Only for a moment, though. When she looked next, that single yellow eye was glowing brighter than ever, the raw screaming fury of the being before her washing over her as it had before, setting off her instincts and making her back up several paces no matter how helpless he seemed to be.
"Human", he rasped, trembling not from pain but from anger. "Human. Hunter. Samus Aran... I... I swear... I will kill you. If it takes a hundred solar cycles, a thousand battles... I will make you suffer beyond all others for this humiliation. I will bring you to my new home, on Zebes. I will tear away your precious power suit, and I will watch the oxygen in your lungs ignite and burn your young flesh to a pile of ashes. Or... perhaps I won't." His razor fangs slid out, forming into his trademark cruel grin "Maybe I'll have come up with something even better by then, something even more painful for you."
Thinking for a moment, she yielded to her deepest revulsion and spat on him, an accidental mixture of her saliva and her blood splattering the freak's snout and making him shudder in disgust at her. "Tough words, for someone who I'm about to execute."
"Execute?" While unable to move much, he managed a mad cackle and tilted his long head, letting the blood run down it to drip free. "You can't kill me with that weak thing. And if you could still use your suit's weapons, you would have by now. You're depleted. Empty. You won't be able to finish me. Not here."
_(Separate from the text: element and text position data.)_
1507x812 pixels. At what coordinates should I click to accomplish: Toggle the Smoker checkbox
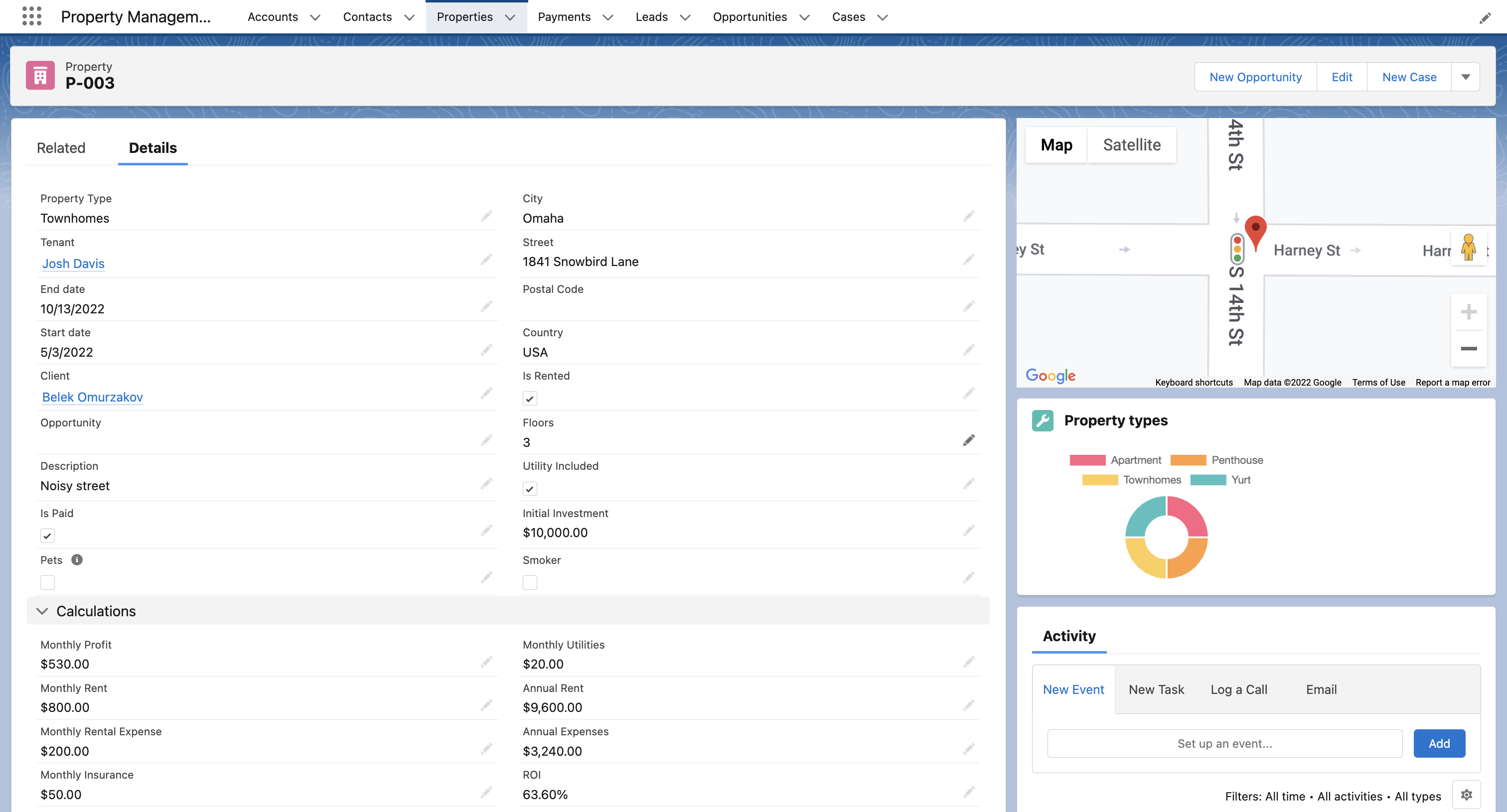point(529,582)
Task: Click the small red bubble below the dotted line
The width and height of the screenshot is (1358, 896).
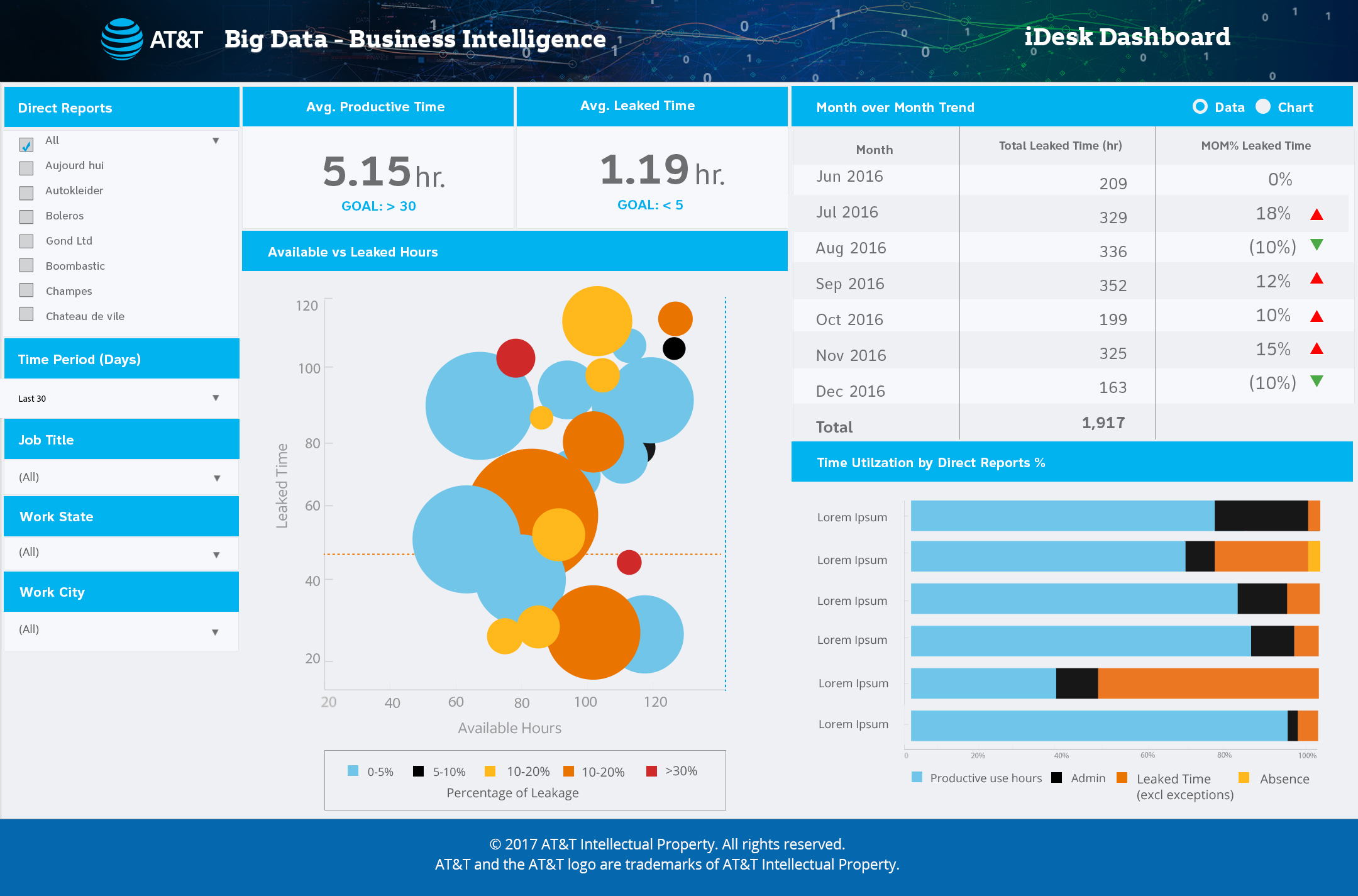Action: (x=629, y=562)
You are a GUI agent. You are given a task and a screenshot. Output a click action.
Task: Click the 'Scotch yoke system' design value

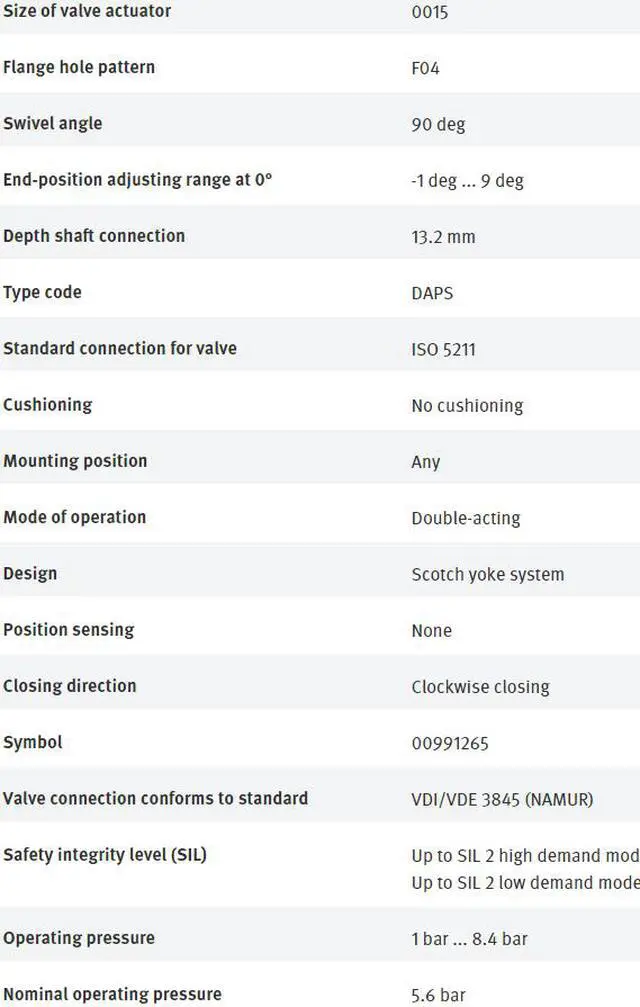pyautogui.click(x=487, y=574)
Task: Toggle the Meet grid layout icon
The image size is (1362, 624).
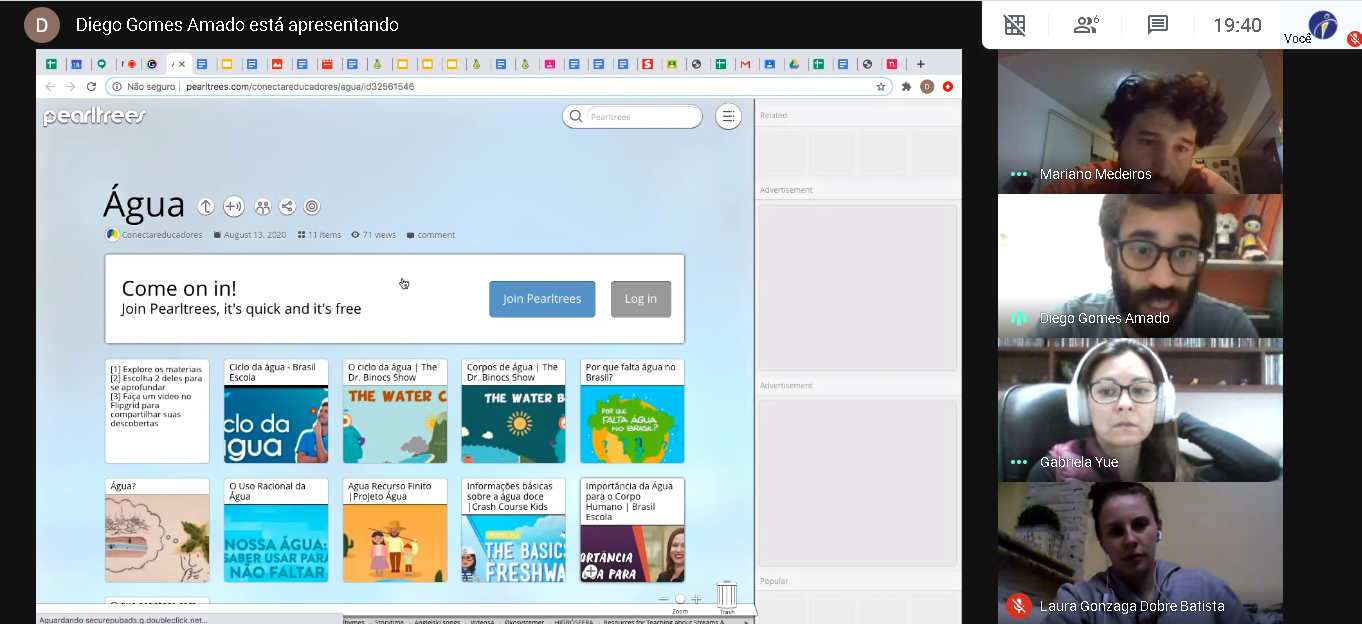Action: pos(1015,26)
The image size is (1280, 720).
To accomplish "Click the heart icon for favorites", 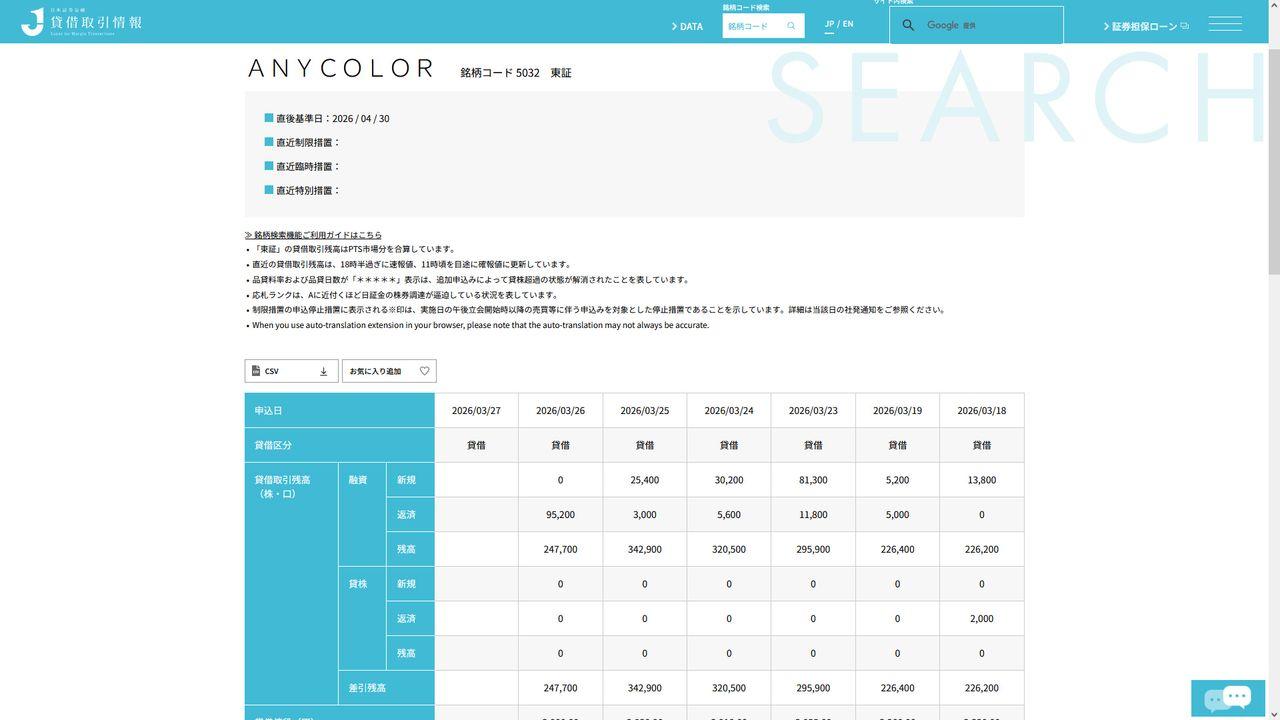I will [424, 371].
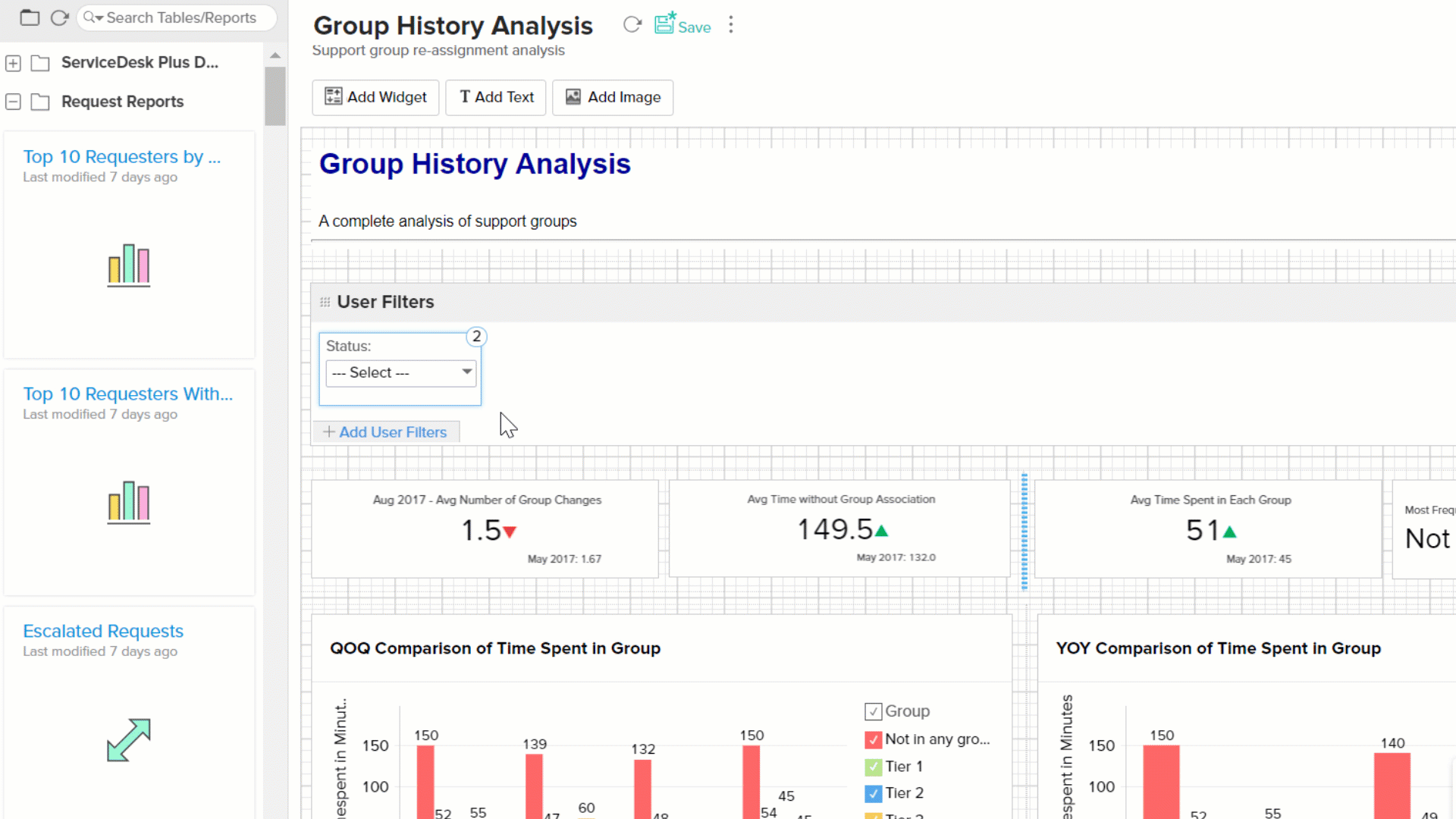Uncheck the Tier 1 legend checkbox
Image resolution: width=1456 pixels, height=819 pixels.
click(874, 767)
Punctuating his words, a new peal of thunder echoed across the rocky valley. Unnatural thunder, and Samus recognized it instantly. It was the noise of a massive amount of displaced air that resulted whenever a large ship made reentry. Sure enough, searching the skies she was able to make out a rounded green shape, close and drawing closer.
Concentrating, she re-engaged her power suit. The weapons might not have enough energy left to fire, but it could still protect her. Now she stared through her green visor at her prey.
"Damn. Pirate cruiser. You did send a distress call!"
"Hardly my nature!", Ridley agreed with a weak cackle. "But I'm no fool, hunter."
"Maybe not", Samus allowed, studying the sky and calculating how long she had before the ship was within firing range. "But after this, will anyone still call you 'Cunning'? Or' God'? I suppose you'll have to settle for 'The Death'."
"Amusing", the drakkari nestled down, wedging his head into the sand to hide the feverish hatred in his eye. A useless effort.
"I beat you", she turned, staring back until it felt like his eye had swallowed her... or perhaps the other way around. "Always remember that. A puny human beat you."
"You... did", the freak admitted, sounding even weaker for a moment before regaining some of his former vigor. "You are correct. We decide our destinies... and I have decided mine. I will destroy you, hunter. I will see you beg for death's mercy. No matter how long it takes. Carry that with you, wherever you flee to."
She moved fast, eager to avoid being picked up by the cruiser's sensors before her own backup could arrive. As she'd feared, it was too late to stop the large-hulled ship from setting down near where she'd left Ridley.
And though it remained faint, by some trick of the planet's acoustics, the drakkari's mad laughter continued to follow her for a long time after.